### WHAT THIS TASK INVOLVES
If pictures are present, leave them out, and copy the data word for word.

── SOURCE DATA

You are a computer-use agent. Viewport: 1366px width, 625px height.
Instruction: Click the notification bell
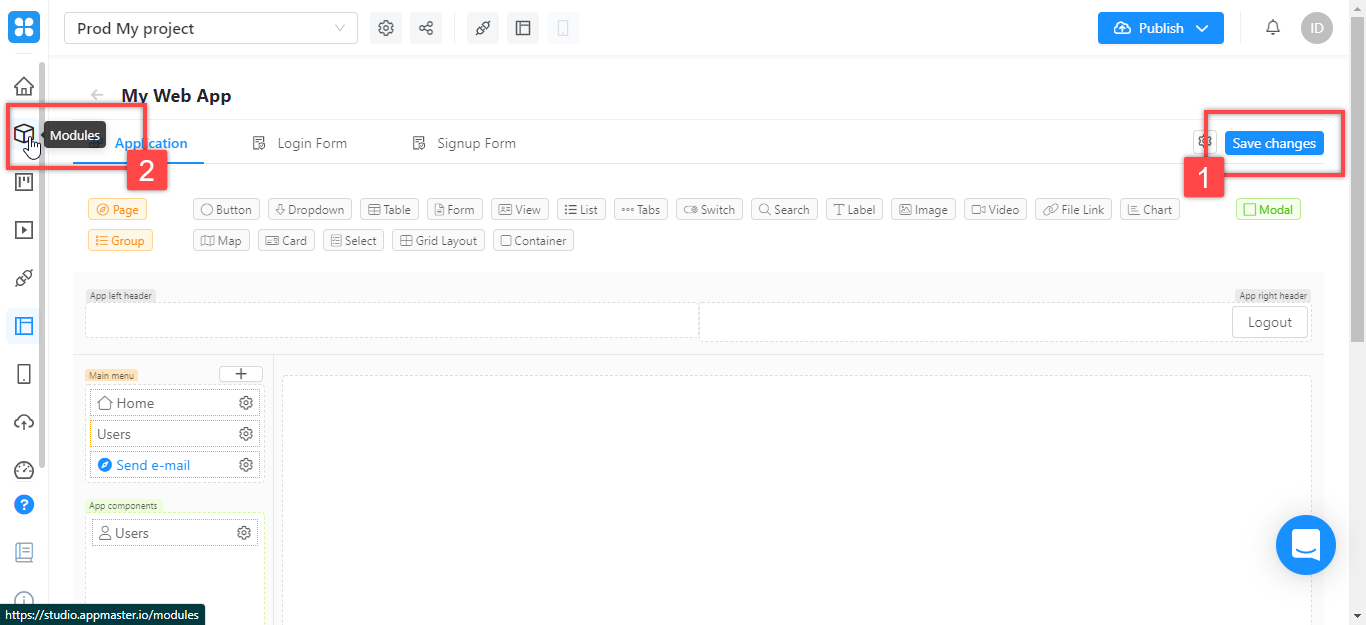(1272, 27)
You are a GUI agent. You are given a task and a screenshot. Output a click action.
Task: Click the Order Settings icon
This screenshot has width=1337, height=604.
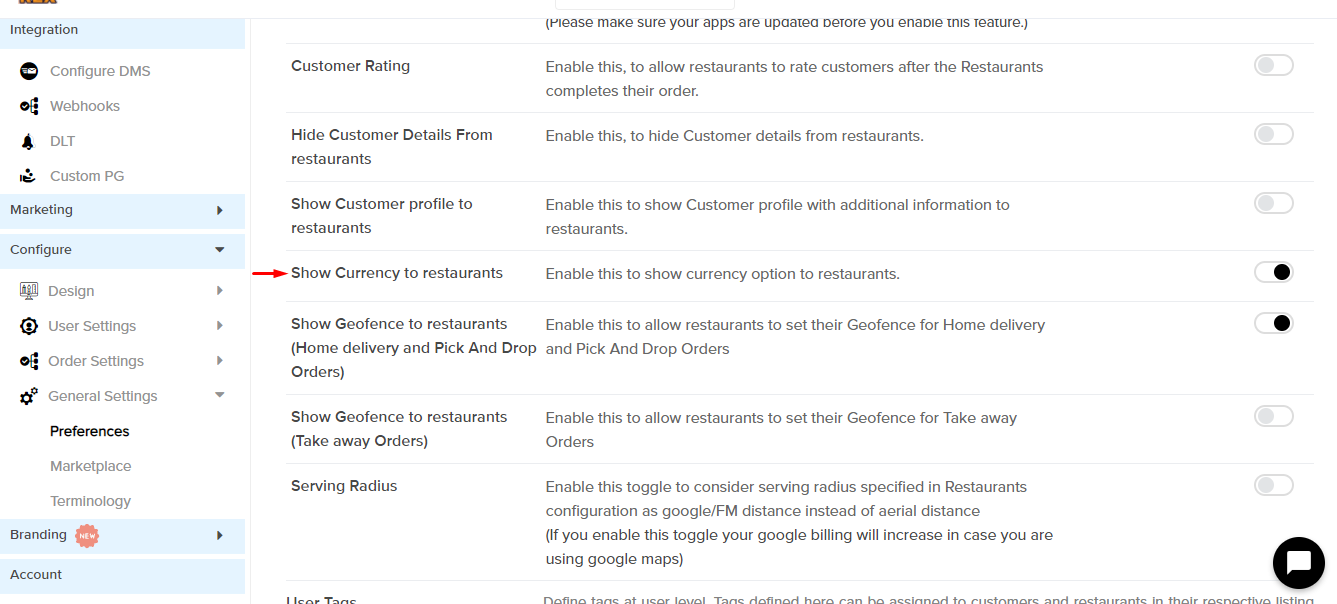point(29,361)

────

### SOLVED EXERCISE
You are a computer-use agent. Viewport: 1366px width, 625px height.
Instruction: Click the notification bell
(1272, 27)
You are a GUI agent. You are given a task and a screenshot. Output a click action.
Task: Click the Order Settings icon
This screenshot has width=1337, height=604.
point(29,361)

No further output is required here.